Key Elements of the Discoverability Exception:

  1. Date of Discovery: The limitation period under the discoverability exception begins to run from the date when the plaintiff first knew or ought to have known that:
    • They suffered harm, injury, or loss,
    • The harm, injury, or loss was caused by the act or omission of the defendant, and
    • A legal action would be an appropriate means to seek a remedy.
  2. Reasonable Diligence: The determination of when the plaintiff ought to have discovered the harm is based on the principle of reasonable diligence. This involves considering whether a reasonable person in the plaintiff’s circumstances would have discovered the essential elements of the claim through reasonable efforts and investigation.
  3. Continuous Accrual: In situations where harm or damage continues over time (i.e., ongoing negligence), the limitation period for each new instance of harm may start running when it is discovered or ought to have been discovered.

Application in Various Types of Claims:

The discoverability exception is particularly relevant in various types of civil claims, including medical malpractice: There are many instances where a patient may not immediately realize that medical treatment has caused injury or complications. This is true in this area of law in particular, because patients are often unwell when they seek medical treatment to begin with.
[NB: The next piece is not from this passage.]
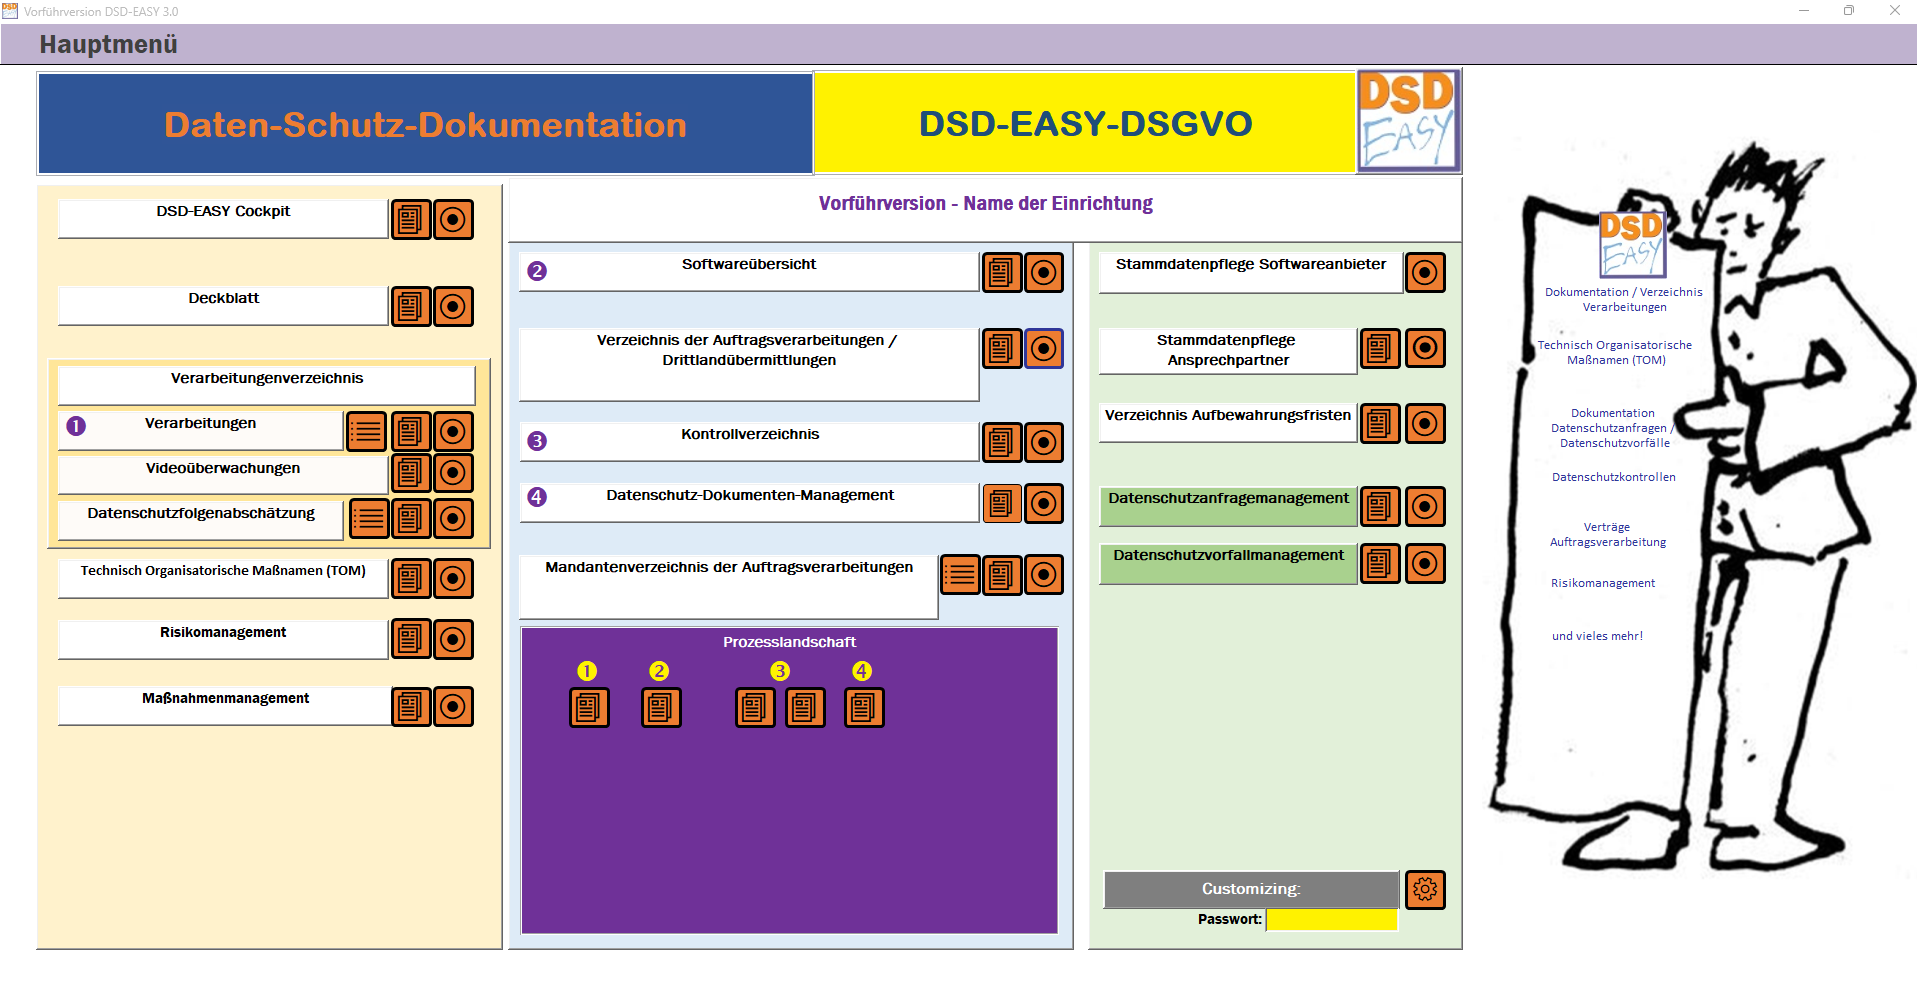This screenshot has width=1917, height=995.
Task: Open the document icon next to Softwareübersicht
Action: coord(1001,272)
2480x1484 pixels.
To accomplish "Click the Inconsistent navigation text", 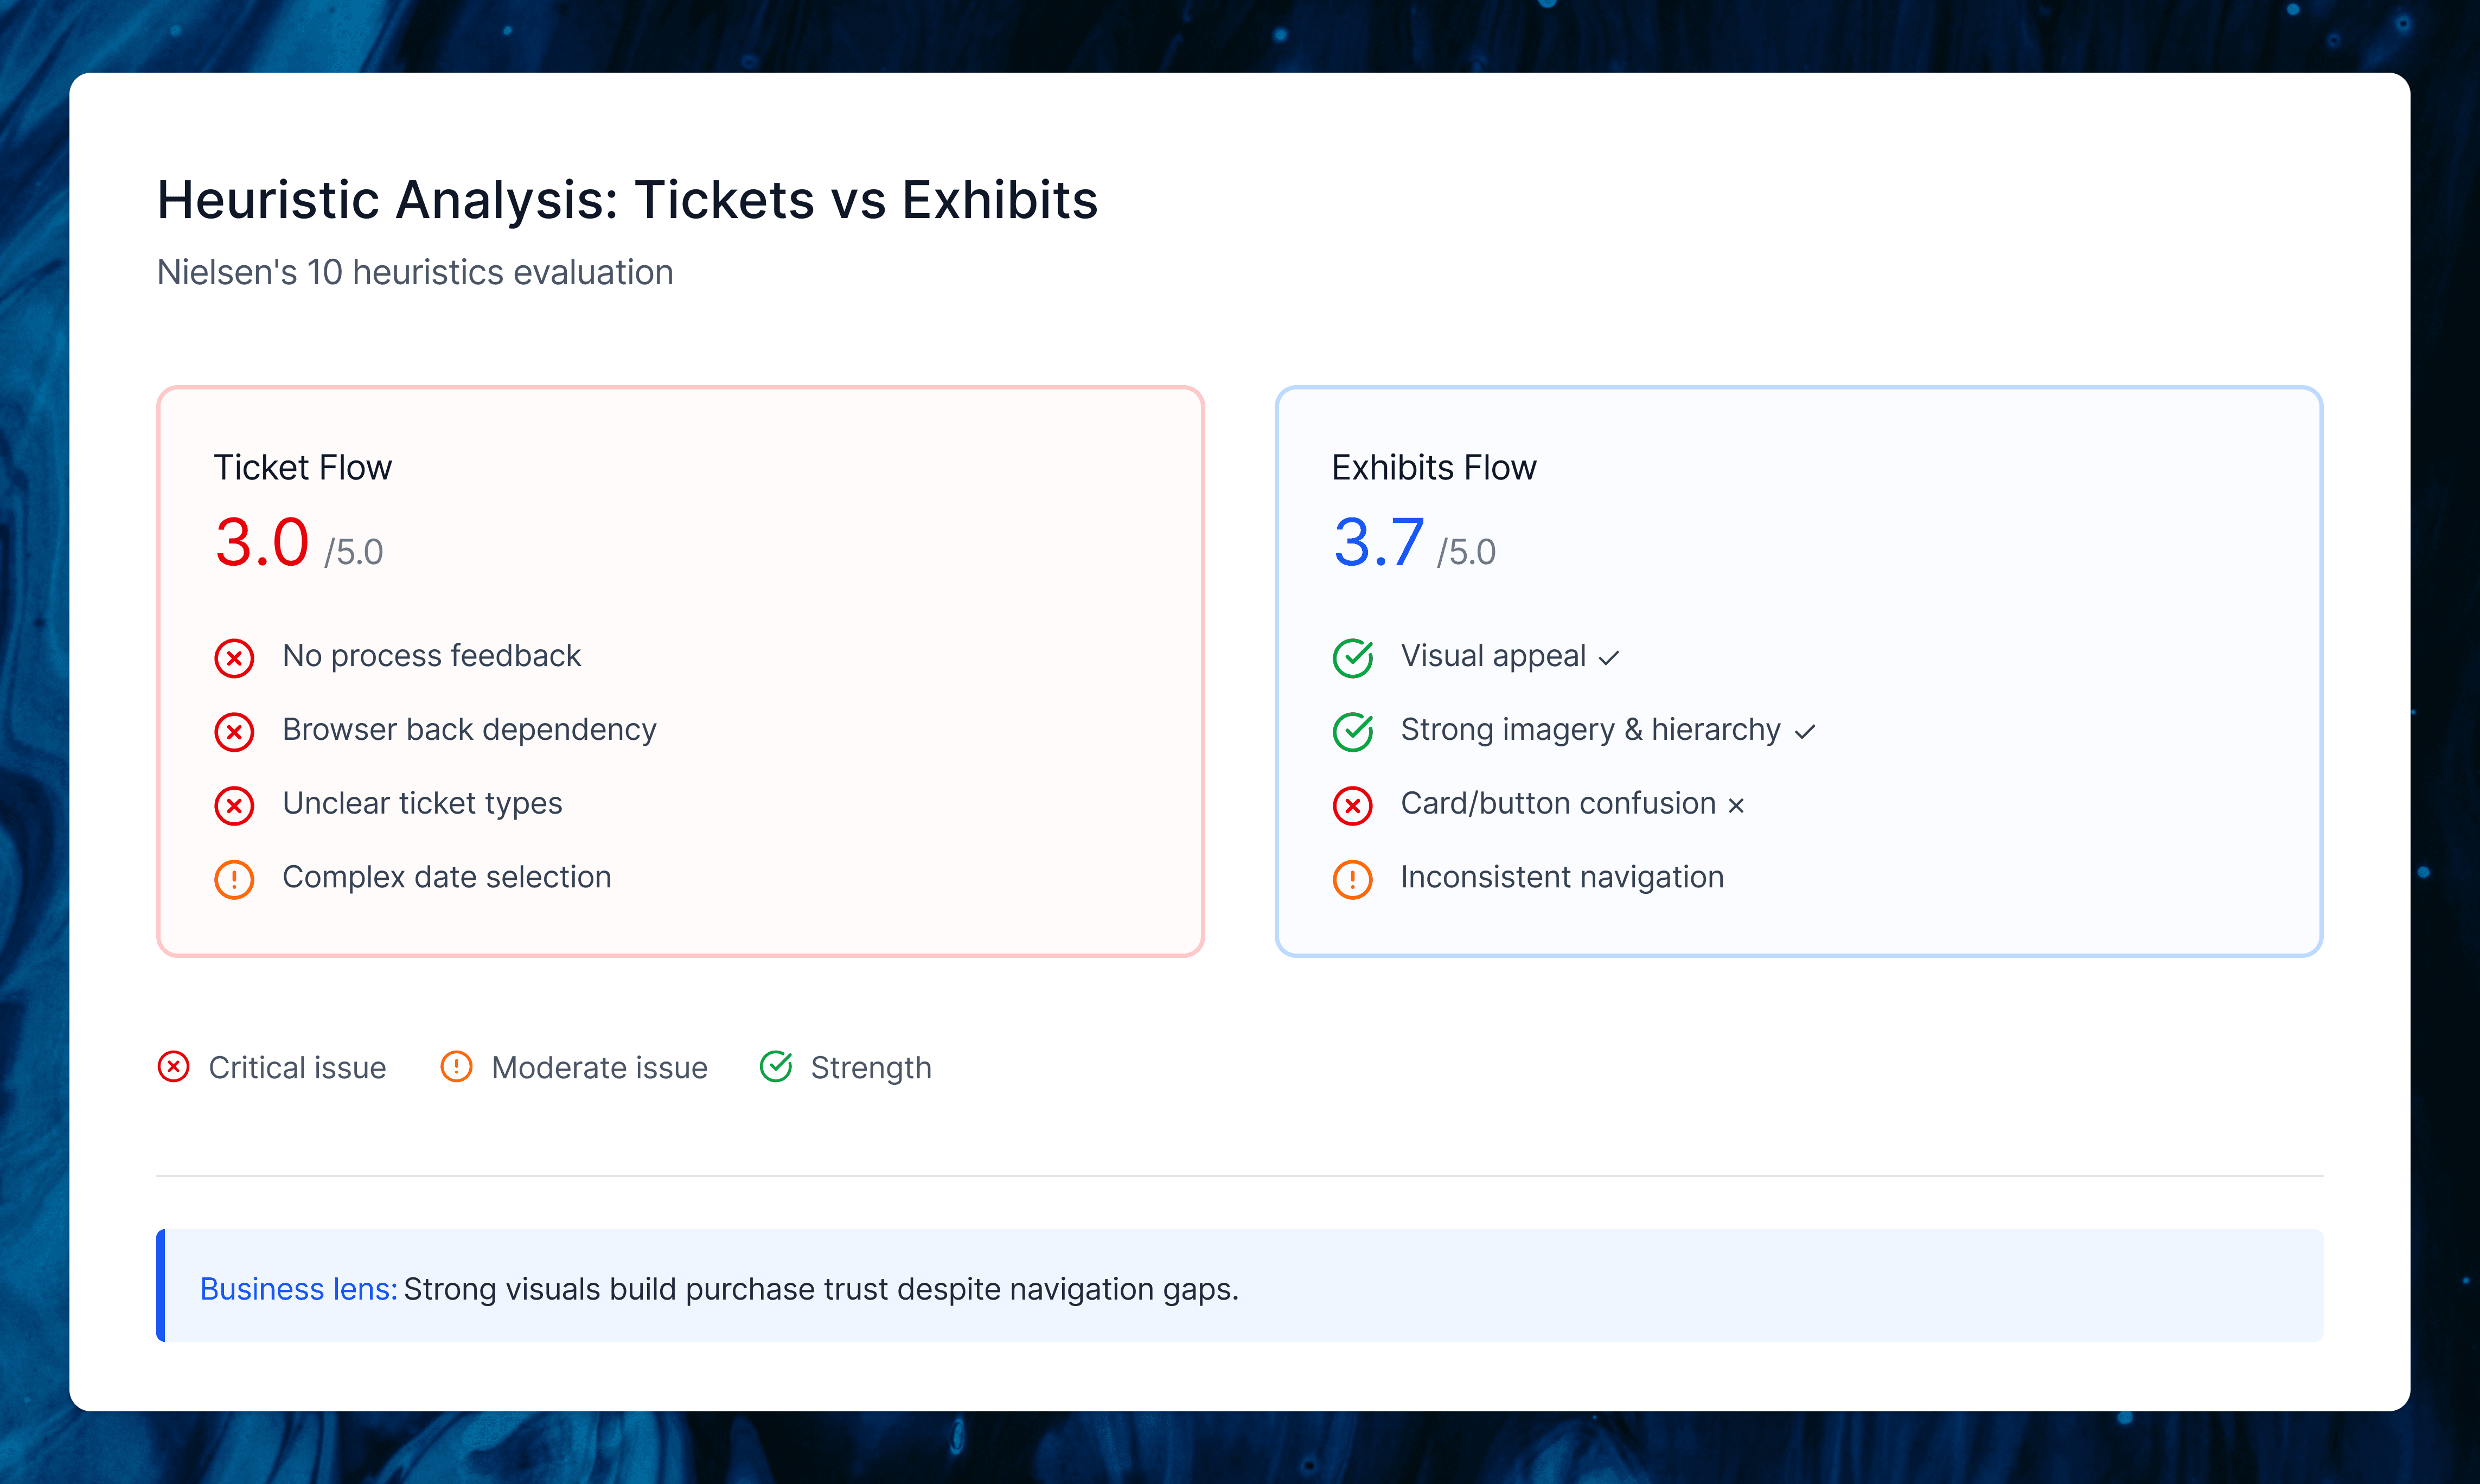I will [x=1561, y=877].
It can be difficult to ascertain what caused a worsening.

Legal Implications and Challenges:

Navigating the discoverability exception can pose challenges for both plaintiffs and defendants:

  • Evidence Preservation: Plaintiffs must act diligently to investigate and gather evidence once they discover or suspect harm to ensure the viability of their claims.
  • Defendant’s Position: Defendants may contest the application of the discoverability exception, arguing that the plaintiff should have discovered the harm earlier or that the limitation period has expired.
  • Judicial Interpretation: Courts play a crucial role in interpreting the discoverability exception on a case-by-case basis, weighing factors such as the plaintiff’s knowledge, efforts to investigate, and the nature of the harm or loss.

Seeking Legal Advice:

Given the complexities involved in determining the application of the discoverability exception, seeking advice from experienced legal professionals is essential. Lawyers specializing in civil litigation can provide invaluable guidance, assess the merits of potential claims, and navigate the intricacies of limitation periods to ensure that legal rights are protected and remedies pursued effectively.